[[ Records, beginning ]]

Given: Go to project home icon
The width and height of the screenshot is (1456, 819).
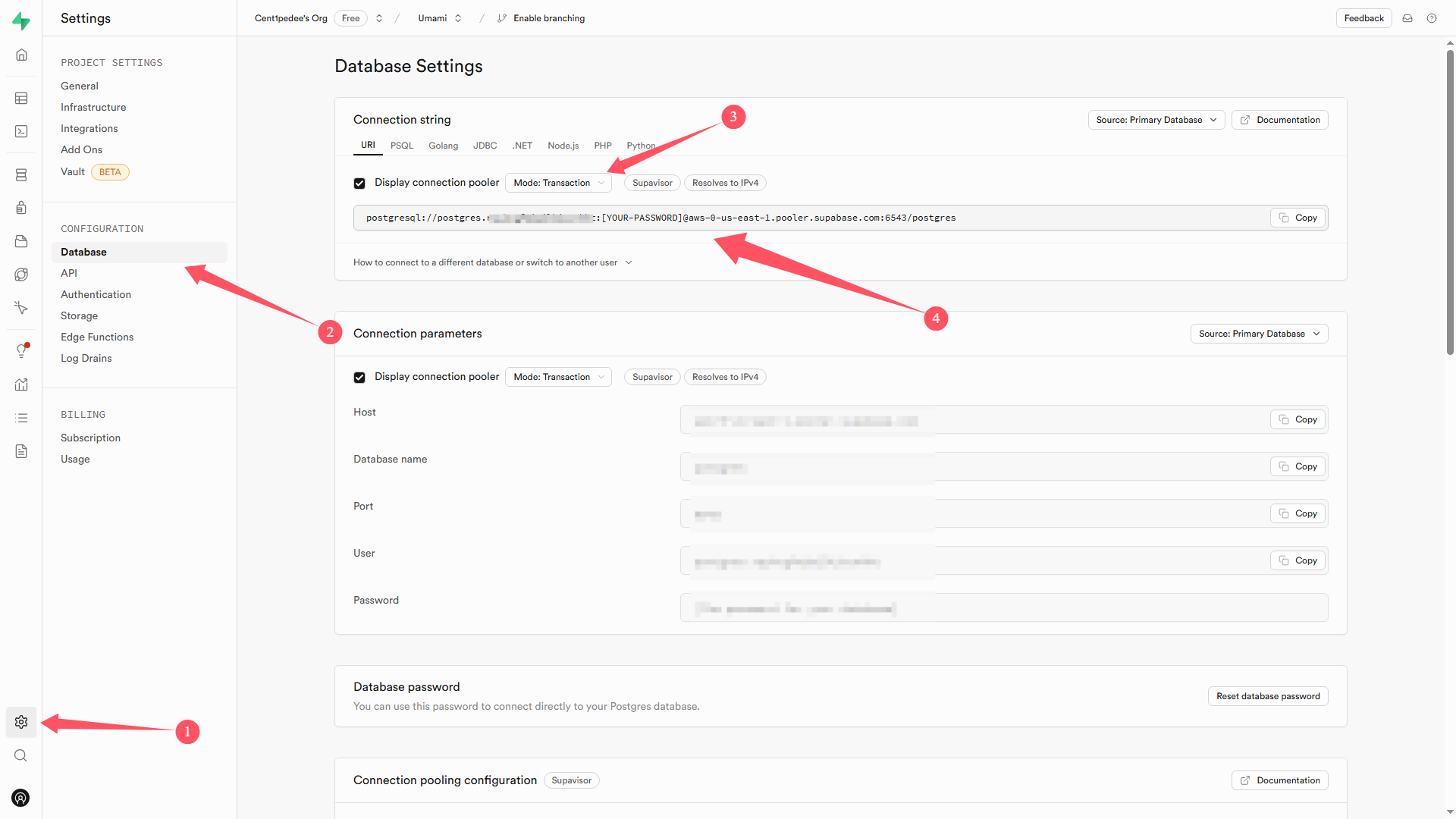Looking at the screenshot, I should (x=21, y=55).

[[ Records, end ]]
[[ Records, beginning ]]

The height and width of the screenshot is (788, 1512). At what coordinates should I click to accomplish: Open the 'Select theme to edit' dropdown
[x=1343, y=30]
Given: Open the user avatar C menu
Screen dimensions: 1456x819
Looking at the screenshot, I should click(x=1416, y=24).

[[ Records, end ]]

Report every line of the records that contains the word "Given".

Given: Go to project home icon
Given: Open the user avatar C menu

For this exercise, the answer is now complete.